What Game of Life show us is that through some basic elemental rules one can build a complex system with limitless possibilities. The procedure describes a simplest of the environments which is a grid of white[dead] and black[live] cells and just the following four statements as rules for the cells:
- Any live cell with fewer than two live neighbors dies, as if by under-population.
- Any live cell with two or three live neighbors lives on to the next generation.
- Any live cell with more than three live neighbors dies, as if by overpopulation.
- Any dead cell with exactly three live neighbors becomes a live cell, as if by reproduction.
What is fascinating is that the Turing Machine can be built into the Game of Life. But for this to happen naturally from a starting state rather than through a guided process might never happen in a sequence that runs with current resources and with our entire life as runtime. If we do an experiment and see every single living being as a neural network, then taking every single pulse in these networks as our clock, the Game of Life is running since the formation of the first cell from an amino acid in the oceans. If we compare Intelligence in humans with Turing Machine in Game of Life then nature took a smart move using survival of the fittest to drive towards finding the shortest path to Intelligence even though it looks so long. We call this the path of evolution.
What would be required if we attempt to build Intelligence in a Petri dish in a lab, or a supercomputer in some server room? We will require sufficient time, a model for the processor for intelligence inspired by the human brain but better, and a path of evolution. We do have the processor with quantum computing available on AWS and we do have a model with the Artificial Neural Networks. What is missing is the last piece, the path of evolution. We are not able to pinpoint a strategy that is closer to it let alone the one that is better than it. What can be done would be to build a system as simple as possible, give the system a much better start than nature and to let it run before the rules of survival are determined. That is to ignore the strategy and start working with the tools. One noteworthy aspect here is that progress is already made in terms of motor function in this area.
Suppose someone takes up this task and kickstart the system with just the processor and the model. What they will require is constant observation of the system and its development and with multiple eyes. They will require the help of people who will be able to understand the system and who will know enough to be able to play God with the system and modify it as required by changing the rules of the game. What will also be required is reiterations of the simulations multiple times before the final rules of the survival are identified, discussed, and finalized. The system for the intelligence to grow is a solution rich space, but it also has very sparse density. To extract intelligence out of this solution space by letting it grow naturally and without any guidance would be impossible. Even the guided system can potentially take generations.

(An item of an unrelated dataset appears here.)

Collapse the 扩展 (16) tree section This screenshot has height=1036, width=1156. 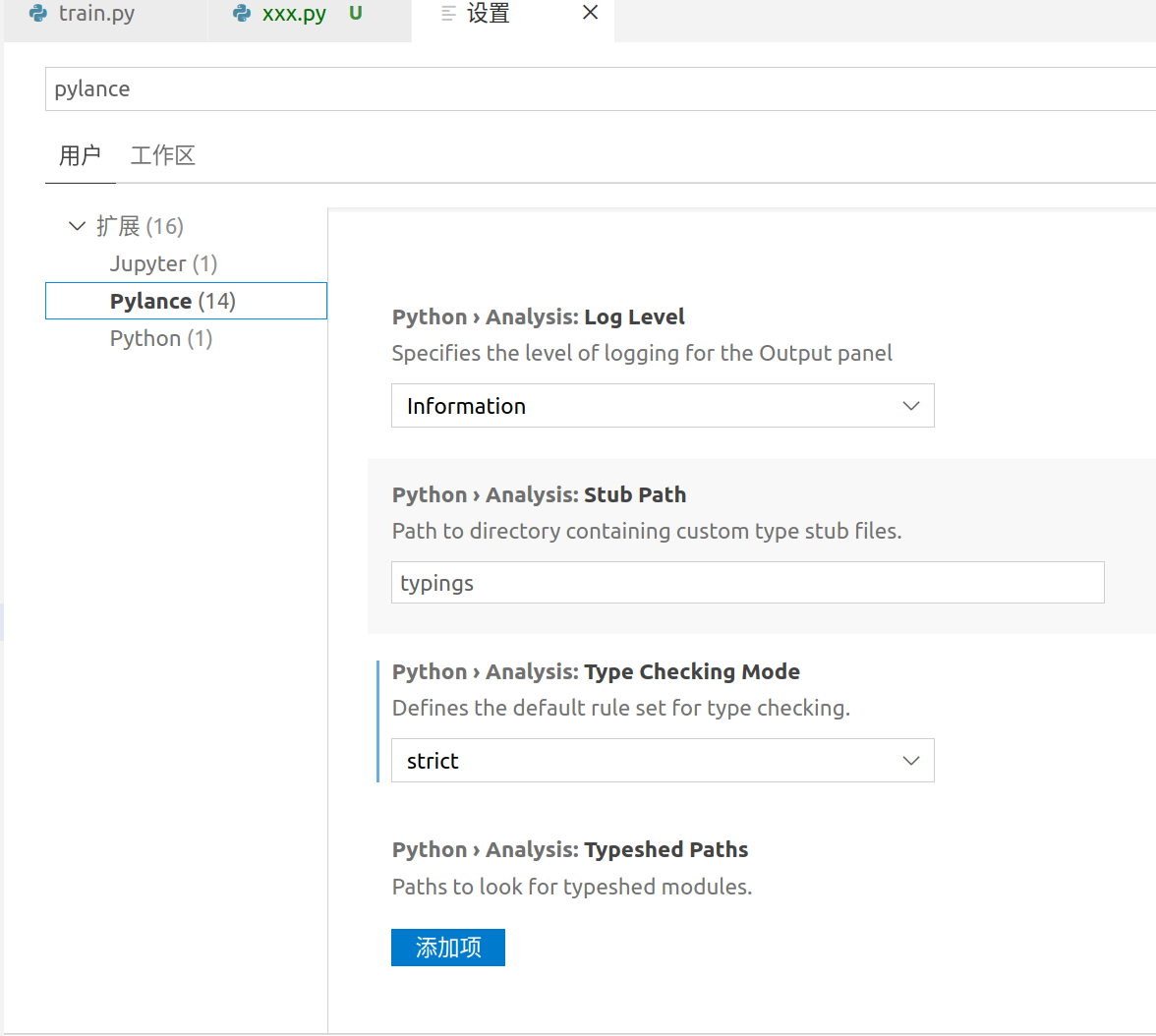[x=77, y=227]
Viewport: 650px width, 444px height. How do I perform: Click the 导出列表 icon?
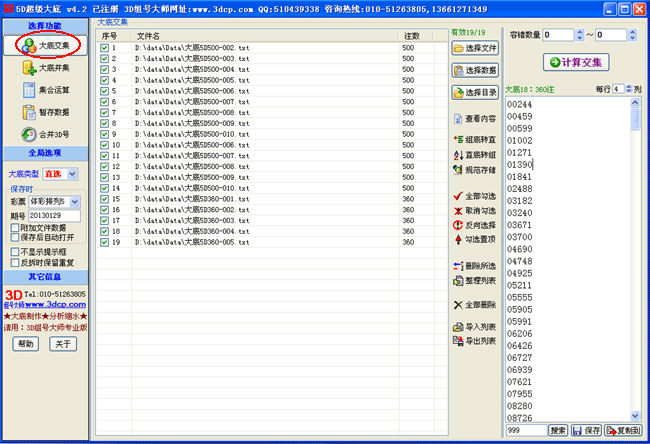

I would like to point out to the people who are working in this field that they should take inspiration from the Turing Machine that was built in Conway’s Game of Life, and consider Intelligence as an optimized solution after billion of years of evolution. Intelligence should be seen as a result of evolution as it helps one understand what makes it so difficult to find a quick path to developing intelligence in lab with highest levels of expectations.